🤖 AI Summary
This work addresses the dual drift problem in quantum federated learning, arising from client drift due to non-IID data and gradient bias induced by noisy quantum hardware. To tackle this challenge, the authors propose Q-ANCHOR, a novel aggregation framework that integrates a server-side anchoring mechanism guided by zero-noise extrapolation (ZNE) with a stateful client correction strategy. The study is the first to theoretically reveal that quantum hardware bias introduces an irreducible error floor under standard federated averaging, and accordingly presents the first quantum-aware aggregation algorithm capable of simultaneously mitigating both classical client drift and quantum-induced bias. Theoretical analysis and empirical evaluations demonstrate that Q-ANCHOR significantly enhances training stability, effectively lowers the error floor, and improves model convergence.
📝 Abstract
Quantum Federated Learning (QFL) offers a promising framework to train quantum models across distributed clients while keeping data strictly local. Due to its simplicity and low communication overhead, Federated Averaging (FedAvg) is the standard aggregation choice in QFL literature. However, deploying QFL on practical hardware exposes a severe double-drift phenomenon: the global model is simultaneously derailed by client drift from non-IID data and hardware bias from noisy quantum gradient estimates.

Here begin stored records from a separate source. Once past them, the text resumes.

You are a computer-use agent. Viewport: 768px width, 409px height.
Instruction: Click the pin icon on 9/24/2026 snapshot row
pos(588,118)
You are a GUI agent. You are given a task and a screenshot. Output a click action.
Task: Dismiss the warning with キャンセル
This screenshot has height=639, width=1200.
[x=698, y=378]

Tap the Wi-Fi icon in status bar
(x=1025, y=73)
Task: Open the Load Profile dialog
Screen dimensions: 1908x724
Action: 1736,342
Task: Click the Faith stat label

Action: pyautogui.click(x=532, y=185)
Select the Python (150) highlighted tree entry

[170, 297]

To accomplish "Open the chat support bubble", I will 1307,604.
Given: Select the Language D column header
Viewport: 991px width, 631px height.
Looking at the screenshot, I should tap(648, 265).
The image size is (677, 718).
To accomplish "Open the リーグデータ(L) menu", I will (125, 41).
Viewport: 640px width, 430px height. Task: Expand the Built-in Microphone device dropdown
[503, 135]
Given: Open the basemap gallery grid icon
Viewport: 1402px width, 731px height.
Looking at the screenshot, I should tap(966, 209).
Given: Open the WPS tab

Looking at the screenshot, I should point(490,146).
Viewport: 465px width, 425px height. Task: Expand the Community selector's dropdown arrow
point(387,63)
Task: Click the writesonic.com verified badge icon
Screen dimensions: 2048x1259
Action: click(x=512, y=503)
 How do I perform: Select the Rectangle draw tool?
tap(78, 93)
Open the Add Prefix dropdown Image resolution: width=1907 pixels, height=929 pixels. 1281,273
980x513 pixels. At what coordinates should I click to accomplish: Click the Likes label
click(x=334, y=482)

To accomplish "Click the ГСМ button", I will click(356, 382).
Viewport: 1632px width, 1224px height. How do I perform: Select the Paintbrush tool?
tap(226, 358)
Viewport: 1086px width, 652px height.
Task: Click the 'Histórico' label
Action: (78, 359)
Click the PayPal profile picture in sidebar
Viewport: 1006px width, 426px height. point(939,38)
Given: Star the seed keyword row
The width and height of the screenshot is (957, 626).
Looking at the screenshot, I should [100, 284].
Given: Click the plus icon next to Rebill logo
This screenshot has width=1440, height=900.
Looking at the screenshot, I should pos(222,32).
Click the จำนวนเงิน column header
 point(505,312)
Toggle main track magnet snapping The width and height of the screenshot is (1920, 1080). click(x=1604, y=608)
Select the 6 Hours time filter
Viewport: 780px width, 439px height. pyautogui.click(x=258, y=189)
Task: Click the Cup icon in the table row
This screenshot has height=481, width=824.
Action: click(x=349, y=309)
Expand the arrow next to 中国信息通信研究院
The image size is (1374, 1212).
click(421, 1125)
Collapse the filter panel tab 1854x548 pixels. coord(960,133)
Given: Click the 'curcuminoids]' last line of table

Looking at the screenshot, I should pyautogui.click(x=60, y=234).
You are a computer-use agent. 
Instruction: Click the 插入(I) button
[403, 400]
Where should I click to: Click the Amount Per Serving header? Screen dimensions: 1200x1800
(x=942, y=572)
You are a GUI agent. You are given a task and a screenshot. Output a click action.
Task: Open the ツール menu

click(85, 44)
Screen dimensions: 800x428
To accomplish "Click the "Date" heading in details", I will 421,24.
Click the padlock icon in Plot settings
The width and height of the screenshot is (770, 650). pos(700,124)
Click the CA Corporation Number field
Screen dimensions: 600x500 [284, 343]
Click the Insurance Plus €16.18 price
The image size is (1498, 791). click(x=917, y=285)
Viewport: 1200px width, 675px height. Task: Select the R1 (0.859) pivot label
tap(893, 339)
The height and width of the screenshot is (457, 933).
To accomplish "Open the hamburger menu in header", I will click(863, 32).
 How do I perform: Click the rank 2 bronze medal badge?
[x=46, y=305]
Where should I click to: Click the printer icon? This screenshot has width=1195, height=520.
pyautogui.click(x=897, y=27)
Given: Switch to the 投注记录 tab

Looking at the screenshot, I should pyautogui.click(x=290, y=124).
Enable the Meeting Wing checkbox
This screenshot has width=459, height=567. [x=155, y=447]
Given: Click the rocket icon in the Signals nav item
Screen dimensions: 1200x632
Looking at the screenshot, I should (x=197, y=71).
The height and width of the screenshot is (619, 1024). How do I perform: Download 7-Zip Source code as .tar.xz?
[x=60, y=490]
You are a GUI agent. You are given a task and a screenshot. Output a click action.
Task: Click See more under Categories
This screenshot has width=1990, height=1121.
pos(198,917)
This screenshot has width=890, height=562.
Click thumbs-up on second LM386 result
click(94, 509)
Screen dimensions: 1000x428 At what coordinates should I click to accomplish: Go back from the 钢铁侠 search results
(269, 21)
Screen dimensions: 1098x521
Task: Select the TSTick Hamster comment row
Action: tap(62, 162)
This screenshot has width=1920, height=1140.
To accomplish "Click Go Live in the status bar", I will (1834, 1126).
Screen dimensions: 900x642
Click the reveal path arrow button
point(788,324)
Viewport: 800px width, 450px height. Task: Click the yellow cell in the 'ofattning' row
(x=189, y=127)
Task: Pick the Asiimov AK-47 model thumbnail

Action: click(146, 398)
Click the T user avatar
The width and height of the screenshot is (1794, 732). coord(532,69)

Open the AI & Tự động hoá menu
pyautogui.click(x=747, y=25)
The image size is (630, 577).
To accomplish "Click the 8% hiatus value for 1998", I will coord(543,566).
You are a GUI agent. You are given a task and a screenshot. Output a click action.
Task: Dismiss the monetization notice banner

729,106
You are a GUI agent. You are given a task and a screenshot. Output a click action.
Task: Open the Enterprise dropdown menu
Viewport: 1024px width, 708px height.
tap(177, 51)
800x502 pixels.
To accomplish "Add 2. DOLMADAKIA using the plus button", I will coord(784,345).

In this work, we first analyze the convergence of FedAvg under these realistic conditions, mathematically demonstrating that quantum hardware bias creates a persistent error floor that standard averaging cannot correct. To overcome this limitation, we propose Q-ANCHOR, a quantum-aware federated aggregation architecture that anchors server updates with zero-noise extrapolation while applying stateful client correction to suppress both client drift and hardware-induced bias. Our convergence theory proves that Q-ANCHOR successfully mitigates classical client drift while actively reducing the hardware-bias floor. Experimental results demonstrate that Q-ANCHOR achieves significantly more stable training than conventional FL baselines.